Rebroadcasters of CBYK-FM
| City of licence | Identifier | Frequency | Power | Class | RECNet | CRTC Decision | Notes |
|---|---|---|---|---|---|---|---|
| Falkland | CBTF-FM | 102.7 FM | 217 watts | B | Query | 84-546 | 50°27′51″N 119°34′52″W﻿ / ﻿50.46417°N 119.58111°W |
| Gold Bridge | CBTG | 860 AM | 40 watts | LP | Query |  | 50°50′21″N 122°51′47″W﻿ / ﻿50.83917°N 122.86306°W |
| Lytton | CBTY-FM | 93.1 FM | 183 watts | A1 | Query | 84-547 | 50°13′29″N 121°34′49″W﻿ / ﻿50.22472°N 121.58028°W |
| Blue River | CBKM | 860 AM | 40 watts | LP | Query | 85-43 | 52°6′20″N 119°18′30″W﻿ / ﻿52.10556°N 119.30833°W |
| Shalalth | CBKN | 990 AM | 40 watts | LP | Query | 85-71 | 50°43′49″N 122°14′30″W﻿ / ﻿50.73028°N 122.24167°W |
| Cache Creek | CBYK-FM-2 | 93.5 FM | 1,127 watts | A1 | Query | 2018-147 | 50°48′42″N 121°19′40″W﻿ / ﻿50.81167°N 121.32778°W |
| Clearwater | CBKZ | 860 AM | 40 watts | LP | Query |  | 51°38′38″N 120°2′12″W﻿ / ﻿51.64389°N 120.03667°W |
| Williams Lake | CBYK-FM-1 | 92.1 FM | 275 watts | A | Query | 2013-672 | 52°8′31″N 122°9′28″W﻿ / ﻿52.14194°N 122.15778°W |
| North Bend | CBRN-FM | 90.7 FM | 96 watts | A1 | Query |  | 49°52′59″N 121°27′13″W﻿ / ﻿49.88306°N 121.45361°W |
| Bralorne | CBRZ | 1350 AM | 40 watts | LP | Query |  | 50°46′35″N 122°49′4″W﻿ / ﻿50.77639°N 122.81778°W |
| Chase | CBUH-FM | 95.5 FM | 225 watts | A | Query | 99-434 | 50°54′8″N 119°38′25″W﻿ / ﻿50.90222°N 119.64028°W |
| Lillooet | CBUL-FM | 92.7 FM | 90 watts | A1 | Query | 2011-670 | 50°41′23″N 121°56′11″W﻿ / ﻿50.68972°N 121.93639°W |
| Merritt | CBUP | 860 AM | 40 watts | LP | Query |  | 50°6′31″N 120°47′19″W﻿ / ﻿50.10861°N 120.78861°W |
| 100 Mile House | CBUS-FM | 91.3 FM | 1,800 watts | B | Query |  | 51°54′10″N 121°15′11″W﻿ / ﻿51.90278°N 121.25306°W |
| Clinton | CBUU-FM | 98.9 FM | 50 watts | LP | Query | 2017-216 | 51°5′40″N 121°35′5″W﻿ / ﻿51.09444°N 121.58472°W |
| Mica Dam | CBXA | 1150 AM | 40 watts | LP | Query |  | 52°3′40″N 118°34′29″W﻿ / ﻿52.06111°N 118.57472°W |
| Logan Lake | CBYE-FM | 92.9 FM | 135 watts | A1 | Query |  | 50°30′4″N 120°48′51″W﻿ / ﻿50.50111°N 120.81417°W |
| Barriere | CBYO-FM | 104.1 FM | 415 watts | B | Query |  | 51°16′21″N 120°7′13″W﻿ / ﻿51.27250°N 120.12028°W |
| Alexis Creek | CBYU-FM | 93.7 FM | 2,600 watts | B | Query |  | 51°50′2″N 123°3′12″W﻿ / ﻿51.83389°N 123.05333°W |
| Vavenby | CBYZ-FM | 91.9 FM | 80 watts | A1 | Query |  | 51°34′37″N 119°47′35″W﻿ / ﻿51.57694°N 119.79306°W |

===FM conversions===
- In July 2011, CBTK-FM applied to convert CBUL Lillooet from 860 kHz to 92.7 MHz; the application received CRTC approval on October 26, 2011.
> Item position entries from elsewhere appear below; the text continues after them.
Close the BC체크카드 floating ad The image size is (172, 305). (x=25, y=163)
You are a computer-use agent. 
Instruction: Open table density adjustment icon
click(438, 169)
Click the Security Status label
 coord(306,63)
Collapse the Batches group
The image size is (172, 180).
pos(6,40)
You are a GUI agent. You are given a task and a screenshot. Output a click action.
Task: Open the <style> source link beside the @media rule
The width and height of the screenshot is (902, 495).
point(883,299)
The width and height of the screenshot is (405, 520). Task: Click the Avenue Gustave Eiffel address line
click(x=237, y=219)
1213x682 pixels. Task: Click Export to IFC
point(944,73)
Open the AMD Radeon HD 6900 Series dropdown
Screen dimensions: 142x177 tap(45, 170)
- On July 12, 2013, the CBC submitted an application to convert CBRL Williams Lake from 860 kHz to 92.1 MHz and adopted a new callsign CBYK-FM-1. This application was approved on December 11, 2013.
- On March 20, 2017, the CBC applied to convert CBUU 1070 kHz Clinton to 98.9 MHz with a new callsign CBUU-FM. This application was approved on June 23, 2017.
- On May 4, 2018, the CRTC approved the CBC's application to convert CBKS 1450 to 93.5 MHz with a new callsign CBYK-FM-2. The CBC has also applied to shut down CBWA 860 Ashcroft when the new FM in Cache Creek is launched as the FM signal will adequately cover both communities.
- On August 23, 2022, the CBC submitted an application to convert CBUP 860 Merritt from the AM band to the FM band at 98.7 MHz.